= Excerpt provided =
In addition she will show photographs of recipients of micro finance in Uganda and Malawi.  A small amount of investment with knowledge of how to save, plan for the future and create a business plan can completely change people’s lives and help bring them out of poverty.

Judy Heffner will present her photography essay “On the Avenue, Faces of Del Ray,” which documents the entrepreneurs of Del Ray, Alexandria through environmental portraits, and profiles of their businesses.

The book grew out of a project at Northern Virginia Community College on documenting the new Northern Virginia.  Del Ray had been a neighborhood in decline with an interesting history that has been revitalized in recent years, and transformed into a vibrant, eclectic, family-friendly community with a wide, and growing, variety of small businesses.

About Vanessa Vick

Vanessa Vick has worked around the world, in recent years focusing on Africa, where she has become known for her compelling portraits of life on the continent in stories ranging from brutal rebel insurgencies to public health campaigns.

Vanessa began her career studying commercial photography at the Rochester Institute of Technology in Rochester, New York and soon after began shooting feature photos and environmental portraits. She worked for several years as a photo editor at the legendary photo agency Sygma and later at U.S. News & World Report in New York City.

= Listed entries =
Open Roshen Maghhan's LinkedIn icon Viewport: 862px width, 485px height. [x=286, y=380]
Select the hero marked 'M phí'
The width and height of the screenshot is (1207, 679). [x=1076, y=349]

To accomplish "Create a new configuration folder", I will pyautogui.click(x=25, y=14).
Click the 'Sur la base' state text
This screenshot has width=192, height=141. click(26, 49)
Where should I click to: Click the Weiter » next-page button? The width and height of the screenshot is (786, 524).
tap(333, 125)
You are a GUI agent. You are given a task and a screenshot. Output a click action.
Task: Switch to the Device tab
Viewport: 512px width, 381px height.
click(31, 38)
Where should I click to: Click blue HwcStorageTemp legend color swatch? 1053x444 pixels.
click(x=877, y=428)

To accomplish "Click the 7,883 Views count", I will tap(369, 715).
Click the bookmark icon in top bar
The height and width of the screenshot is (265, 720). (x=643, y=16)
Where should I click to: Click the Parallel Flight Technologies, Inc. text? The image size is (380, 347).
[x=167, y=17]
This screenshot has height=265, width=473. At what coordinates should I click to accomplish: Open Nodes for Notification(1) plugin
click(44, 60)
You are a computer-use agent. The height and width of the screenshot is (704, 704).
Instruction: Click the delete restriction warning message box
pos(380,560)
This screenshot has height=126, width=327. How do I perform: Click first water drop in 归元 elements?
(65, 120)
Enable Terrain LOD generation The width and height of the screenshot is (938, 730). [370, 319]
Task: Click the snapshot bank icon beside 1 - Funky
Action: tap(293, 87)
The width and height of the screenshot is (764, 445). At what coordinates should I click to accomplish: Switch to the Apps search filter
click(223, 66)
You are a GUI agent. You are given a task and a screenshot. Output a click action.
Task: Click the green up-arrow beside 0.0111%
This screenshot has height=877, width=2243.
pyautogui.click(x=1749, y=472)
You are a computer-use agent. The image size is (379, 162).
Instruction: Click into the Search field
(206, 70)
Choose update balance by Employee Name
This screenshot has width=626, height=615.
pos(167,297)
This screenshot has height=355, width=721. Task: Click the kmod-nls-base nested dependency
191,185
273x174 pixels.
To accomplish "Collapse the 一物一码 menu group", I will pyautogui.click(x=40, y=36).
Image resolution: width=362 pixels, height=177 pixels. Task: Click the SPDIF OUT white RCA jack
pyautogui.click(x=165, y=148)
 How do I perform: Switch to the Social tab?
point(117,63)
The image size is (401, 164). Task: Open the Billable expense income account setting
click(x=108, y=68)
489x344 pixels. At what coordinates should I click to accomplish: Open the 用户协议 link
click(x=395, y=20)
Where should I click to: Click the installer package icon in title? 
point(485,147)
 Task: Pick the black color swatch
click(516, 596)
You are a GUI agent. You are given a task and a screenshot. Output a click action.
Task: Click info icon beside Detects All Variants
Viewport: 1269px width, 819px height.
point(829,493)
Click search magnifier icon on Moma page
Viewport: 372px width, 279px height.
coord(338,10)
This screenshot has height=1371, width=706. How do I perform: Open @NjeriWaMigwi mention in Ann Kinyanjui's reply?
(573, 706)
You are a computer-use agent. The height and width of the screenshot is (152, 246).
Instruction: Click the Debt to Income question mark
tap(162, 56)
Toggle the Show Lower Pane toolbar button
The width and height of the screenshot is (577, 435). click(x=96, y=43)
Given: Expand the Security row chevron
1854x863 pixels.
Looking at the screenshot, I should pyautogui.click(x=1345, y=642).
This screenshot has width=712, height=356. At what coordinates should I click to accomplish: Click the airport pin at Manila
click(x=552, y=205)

= Task statement =
Resume the piece about the photographers Vanessa Vick and Judy Heffner, picking up right after its last sentence.

= Result below =
After receiving a master’s degree in photojournalism from Ohio University in 2001, Vanessa moved to Uganda on a Fulbright scholarship to document how AIDS had ravaged the lives of individual Africans. She has lived there ever since. A regular contributor to The New York Times, Vanessa has worked on such stories as the disintegration of the Zimbabwean economy, the inner workings of the Ogaden rebel group in Ethiopia and immunization campaigns in Nigeria.

She has also worked for Newsweek, U.S. News and World Report, and The Boston Globe as well as Essence, Vibe, The Guardian, and The Discovery Channel. She has extensively documented the two-decade long insurgency that has torn apart the social fabric of northern Uganda. Vanessa also shoots regularly for humanitarian organizations including the World Food Program, The United Nations, Doctors Without Borders and the International AIDS Vaccine Initiative.

Vanessa recently relocated to Reston, Virginia where she will be based until the end of 2010 and will most likely return to Africa at that time.

About Judy Heffner

An accomplished portrait, documentary and fine art photographer, Judy Heffner always looks for the art in everyday life, which is often a different way of seeing people, familiar places, and ordinary objects in their customary surroundings.  In addition to her regular work, she has volunteered her time to document the outreach efforts of several area non-profit, public service groups including the Network Preschools,  which serves at risk children and their families, and the Freddie Mac Heart Galleries,  whose mission is placing foster children in permanent homes, with the aid of professionally made photographic portraits..  Judy studied photography at Northern Virginia Community College where she serves as a teaching assistant.

Judy holds a bachelor’s degree in English and publication from Simmons College, worked as a reporter and photographer for several community newspapers, and published an interview with former N.Y. Times Observer columnist Russell Baker in Editor and Publisher magazine while a student. She also holds a Master of Social Work degree from Catholic University.  Before launching her photographic career, Judy worked as press aide to former New York Congressman Ogden Reid, legislative assistant to Sen. Patrick Leahy, public affairs director for a national trade association, and as a public relations consultant.   She also worked as a clinical social worker and psychotherapist. She also has taught photography at the Howard Gardner School in Alexandria.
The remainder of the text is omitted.